Eventually, we start talking over the plan again…

  • Janey: i’m having trouble with dinners
  • Janey: i’ve been thinking about it since i left your office
  • Me: how about lamb, we’ve never had that.
  • Me: are you looking for something interesting… or just to make a regular list?
  • Janey: regular and interesting… i’m open
  • Me: Dijon-Tarragon Cream Chicken – Allrecipes
  • Me: Taco Pies – Allrecipes MMMMmmmmm
  • Janey: LOL all recipes!
  • Me: I’m hungry
  • Janey: you’re all over the map!
  • Janey: french and american/mexican
  • Me: I’m feeling like nasty mexican food tonight.
  • Janey: like not real mexican?
  • Me: the really bad stuff with grease everywhere
  • Me: like albertos
  • Janey: hm…
  • Janey: i could do albertos. You buying?
  • Me: okay
  • Janey: srsly?
  • Me: yeah
  • Janey: mk
  • Me: now?

And so the plan was made. We put a very tired boy into his Orbit and rushed off to the location where I last visited an Albertos in Utah. Actually, because it had been so long since my last visit, I looked it up on Google Maps just to be sure. Yup, there it was, just where I remembered it.
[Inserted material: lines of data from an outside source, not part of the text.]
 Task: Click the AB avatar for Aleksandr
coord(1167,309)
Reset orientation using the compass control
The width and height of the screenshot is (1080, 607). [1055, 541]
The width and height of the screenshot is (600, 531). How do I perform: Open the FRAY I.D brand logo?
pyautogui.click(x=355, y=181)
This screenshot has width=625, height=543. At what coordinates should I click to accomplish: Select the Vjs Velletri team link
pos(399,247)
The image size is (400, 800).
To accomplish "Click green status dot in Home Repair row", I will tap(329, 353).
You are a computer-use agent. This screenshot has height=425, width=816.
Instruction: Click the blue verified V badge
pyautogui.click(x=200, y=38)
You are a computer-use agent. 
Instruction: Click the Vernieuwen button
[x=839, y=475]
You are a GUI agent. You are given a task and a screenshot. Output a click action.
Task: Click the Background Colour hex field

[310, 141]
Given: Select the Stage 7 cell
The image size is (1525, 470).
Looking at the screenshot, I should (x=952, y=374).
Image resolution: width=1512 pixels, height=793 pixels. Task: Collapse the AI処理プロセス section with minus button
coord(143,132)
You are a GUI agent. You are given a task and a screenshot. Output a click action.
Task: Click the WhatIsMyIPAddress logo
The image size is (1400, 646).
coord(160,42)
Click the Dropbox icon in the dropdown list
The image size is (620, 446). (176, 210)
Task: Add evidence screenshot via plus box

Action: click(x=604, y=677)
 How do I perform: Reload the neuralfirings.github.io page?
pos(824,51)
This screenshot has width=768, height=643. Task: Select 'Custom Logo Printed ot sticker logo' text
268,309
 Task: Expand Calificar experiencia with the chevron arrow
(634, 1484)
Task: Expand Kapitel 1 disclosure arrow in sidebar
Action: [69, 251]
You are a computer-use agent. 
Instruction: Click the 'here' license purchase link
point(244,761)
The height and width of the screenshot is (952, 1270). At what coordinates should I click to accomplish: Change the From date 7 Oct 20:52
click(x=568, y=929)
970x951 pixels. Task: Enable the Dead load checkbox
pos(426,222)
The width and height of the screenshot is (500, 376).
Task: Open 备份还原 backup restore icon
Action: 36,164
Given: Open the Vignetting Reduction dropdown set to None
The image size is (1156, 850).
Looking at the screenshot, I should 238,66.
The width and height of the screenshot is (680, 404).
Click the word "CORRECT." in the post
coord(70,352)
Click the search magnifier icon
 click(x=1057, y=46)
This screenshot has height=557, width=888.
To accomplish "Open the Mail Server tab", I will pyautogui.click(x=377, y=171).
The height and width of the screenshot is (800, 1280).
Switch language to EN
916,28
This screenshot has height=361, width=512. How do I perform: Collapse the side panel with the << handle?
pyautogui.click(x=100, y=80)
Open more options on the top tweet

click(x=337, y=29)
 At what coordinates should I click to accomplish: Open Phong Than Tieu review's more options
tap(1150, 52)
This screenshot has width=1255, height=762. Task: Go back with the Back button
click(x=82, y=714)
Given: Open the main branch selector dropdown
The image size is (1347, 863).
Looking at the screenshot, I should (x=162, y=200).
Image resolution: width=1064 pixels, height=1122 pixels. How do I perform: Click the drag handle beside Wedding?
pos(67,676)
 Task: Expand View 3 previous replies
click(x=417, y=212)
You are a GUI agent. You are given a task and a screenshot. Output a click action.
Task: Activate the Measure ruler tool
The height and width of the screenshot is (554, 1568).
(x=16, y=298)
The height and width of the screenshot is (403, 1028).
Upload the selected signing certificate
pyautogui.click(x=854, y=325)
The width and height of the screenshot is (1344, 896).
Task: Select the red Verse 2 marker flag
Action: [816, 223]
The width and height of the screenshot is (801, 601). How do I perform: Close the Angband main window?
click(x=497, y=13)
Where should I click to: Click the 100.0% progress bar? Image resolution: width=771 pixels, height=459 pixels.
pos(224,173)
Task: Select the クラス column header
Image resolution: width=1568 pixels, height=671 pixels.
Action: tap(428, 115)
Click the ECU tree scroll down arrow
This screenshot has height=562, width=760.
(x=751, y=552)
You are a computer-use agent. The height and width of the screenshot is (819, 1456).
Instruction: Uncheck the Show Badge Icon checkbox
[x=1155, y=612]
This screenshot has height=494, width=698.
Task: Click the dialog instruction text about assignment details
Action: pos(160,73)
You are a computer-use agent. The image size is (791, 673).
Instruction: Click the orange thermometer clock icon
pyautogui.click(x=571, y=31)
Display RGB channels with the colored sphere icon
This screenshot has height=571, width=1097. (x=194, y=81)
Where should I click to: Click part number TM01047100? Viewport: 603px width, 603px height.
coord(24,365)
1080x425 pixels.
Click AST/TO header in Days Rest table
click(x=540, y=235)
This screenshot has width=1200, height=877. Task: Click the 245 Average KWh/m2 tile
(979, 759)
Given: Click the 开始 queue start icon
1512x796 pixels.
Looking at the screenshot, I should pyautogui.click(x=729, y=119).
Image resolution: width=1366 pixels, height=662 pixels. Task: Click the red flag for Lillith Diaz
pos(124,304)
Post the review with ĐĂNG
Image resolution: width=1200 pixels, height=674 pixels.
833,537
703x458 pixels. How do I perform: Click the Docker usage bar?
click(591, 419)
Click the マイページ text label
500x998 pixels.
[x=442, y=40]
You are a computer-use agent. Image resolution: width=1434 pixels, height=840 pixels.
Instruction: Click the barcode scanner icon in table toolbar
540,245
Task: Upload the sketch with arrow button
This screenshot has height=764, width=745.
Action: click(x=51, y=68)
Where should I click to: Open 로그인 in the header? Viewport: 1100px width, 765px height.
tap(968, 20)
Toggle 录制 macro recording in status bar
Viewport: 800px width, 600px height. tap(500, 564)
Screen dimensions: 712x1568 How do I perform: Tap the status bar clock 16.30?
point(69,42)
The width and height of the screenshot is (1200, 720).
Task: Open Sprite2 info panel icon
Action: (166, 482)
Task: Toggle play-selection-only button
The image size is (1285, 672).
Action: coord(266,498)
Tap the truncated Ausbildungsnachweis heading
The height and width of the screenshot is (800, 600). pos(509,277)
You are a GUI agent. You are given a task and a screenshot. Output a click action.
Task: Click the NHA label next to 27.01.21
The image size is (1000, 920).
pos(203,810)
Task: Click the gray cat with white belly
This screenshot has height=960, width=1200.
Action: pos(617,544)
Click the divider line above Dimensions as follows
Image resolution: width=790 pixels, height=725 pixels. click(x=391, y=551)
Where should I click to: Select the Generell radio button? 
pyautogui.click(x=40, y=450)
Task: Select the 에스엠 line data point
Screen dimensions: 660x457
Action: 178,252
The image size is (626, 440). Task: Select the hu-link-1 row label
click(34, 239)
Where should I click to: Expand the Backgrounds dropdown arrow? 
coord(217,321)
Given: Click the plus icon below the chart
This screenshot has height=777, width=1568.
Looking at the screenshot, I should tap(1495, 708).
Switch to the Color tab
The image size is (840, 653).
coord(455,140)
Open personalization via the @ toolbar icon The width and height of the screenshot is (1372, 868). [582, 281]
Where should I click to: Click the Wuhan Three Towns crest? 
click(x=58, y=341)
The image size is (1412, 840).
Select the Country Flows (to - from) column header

So lets fast forward a bit. Past showing up at the mapped location and not finding the restaurant. Past calling my good friend Cody to help us get un-lost. Past pulling up at another mexican place with a very clearly labeled and advertised drive-through, only to look through the window and find the nook by the window was a little mexican food place accounting office. Past no fewer than 4 U turns while we scouted other mexican joints. And past going back to where we started, to the restaurant that looked kind of like an Albertos but wasn’t one, to order some nasty mexican food.

Some context

Now, I need to take break in the story here (shut up, it’s my story and I’ll take a break when I want to), to impart a bit of context that will help you understand my behavior in the latter part of the story.

There are some things in our world we do simply out of routine, almost out of habit. There are certain processes that just have a rhythm to them. A standard practice. A way of running that is familiar to everyone. We, as humans, are often like well oiled cogs in the machine of society. We know when to go and when to stop. We know how to form a queu. We know not to pee on the floor. We know how to hand my license and registration to the highway patrol officer in Barstow when he pulls me over for not having renewed my car registration in California since I was moving and thought I would get away with it. And of course, we know the basic components of the nasty mexican food place drive-through transaction. Just keep that last bit in mind.

The transaction

Ok… on with the story.

We stop at the big menu board, and have our usual dance of forward and reverse while Janey gripes that she can’t see the menu. When something almost identifiable as a greeting crackles over the speaker, I answer.

“Give us just a moment please, we’re not quite ready”

I really didn’t know if the voice on the speaker asked to take my order, or told me to go pound sand and salt up my ass. I didn’t need to. This transaction that I had entered into had a rhythm. A natural progression. I wasn’t about to let a little language barrier slow it down, so when offered my cue… I performed.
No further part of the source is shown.